Has Saudi Arabia’s Balancing Act Gotten Any Easier?
The recent movements in the oil price complex indicate some deep dislocations between the physical and futures markets and in market expectations about current and future oil market fundamentals. Despite the various supply shocks hitting the oil market, the general deterioration in the geopolitical backdrop and the rise in US-Iran tensions, the Brent price has continued to trade within a very narrow price range since early April 2019. In contrast, time spreads are pointing towards very tight market conditions. In fact, the oil market finds itself in an almost opposite position to the same time last year when futures prices rose sharply in the expectation that market fundamentals would tighten, while the time spreads and physical differentials were pointing towards a well-supplied market.
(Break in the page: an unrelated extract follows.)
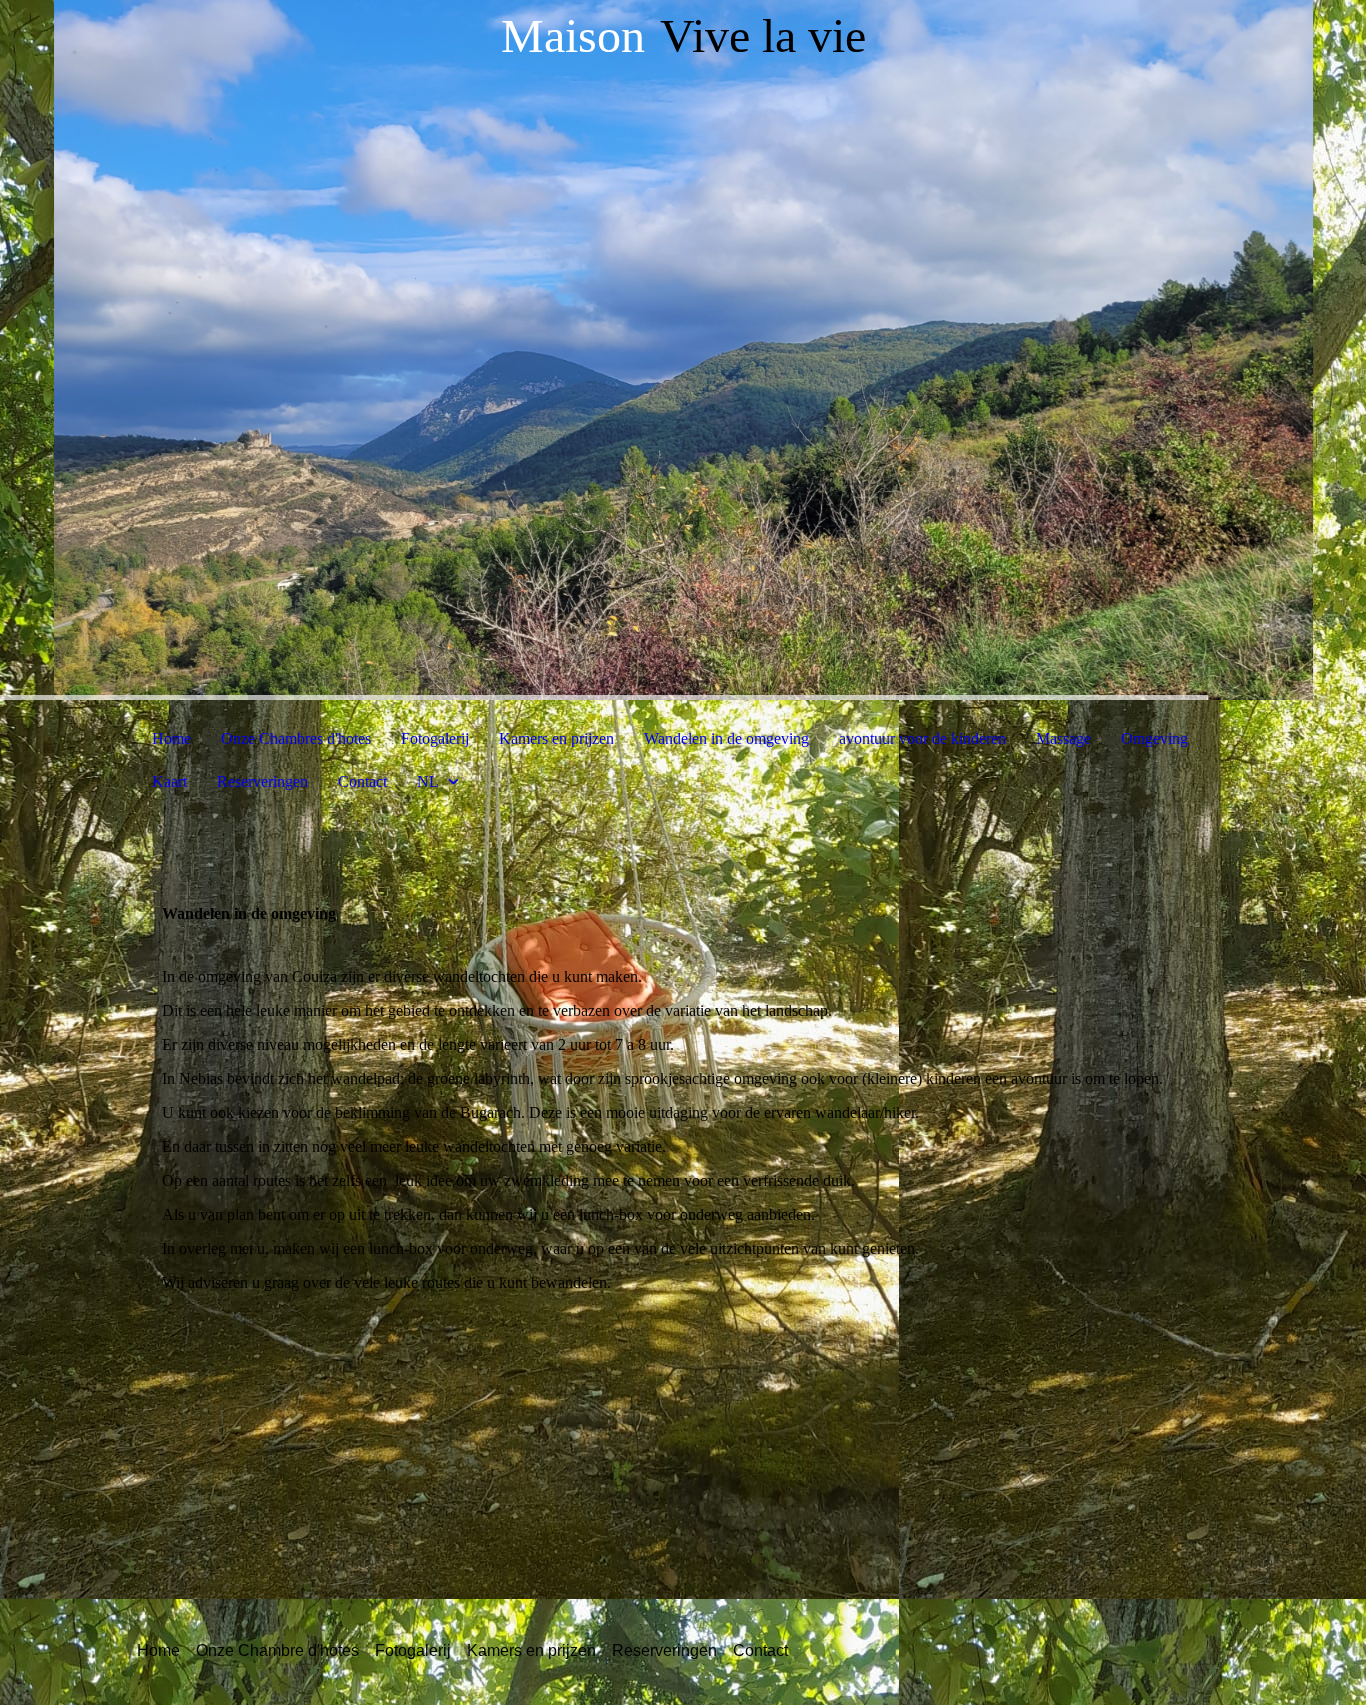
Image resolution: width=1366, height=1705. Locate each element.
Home (171, 738)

The divergence was eventually resolved in 2018 H2 by flat prices falling sharply.
Looking ahead into 2019 H2, the oil market faces the key issue of how this divergence in expectations and the mixed signals from the physical and futures markets will eventually be resolved and, as ever, Saudi Arabia’s output decision will play a key role in shaping market outcomes. In this respect, Saudi Arabia finds itself in a very similar position to last year where it has to make some hard choices and play a balancing act to try to achieve multiple objectives: Not risk pushing the market out of balance causing oil prices to fall, while at the same time preventing prices from getting too high and harming consuming countries and oil demand. Pressures from Russia to ease the supply curb and from the US to keep prices lower are not very different from last year’s, perhaps with one major difference, President Trump may be willing to live with slightly higher oil prices, recognizing that in a low oil price environment, US shale production growth would stall and that his key allies in the Middle East need a higher oil price to maintain government spending. Saudi Arabia would also be sensitive to the dynamics within OPEC+, aiming towards maintaining the deal that it has engineered and reinforcing the message that Saudi Arabia’s oil policy is driven purely by market fundamentals. Saudi Arabia’s deep cuts since December 2018, with current output at levels below its agreed quota, gives the Kingdom some flexibility to increase output without exiting the deal. But, as in 2018, this balancing act is hard to maintain given the wide uncertainties engulfing the market.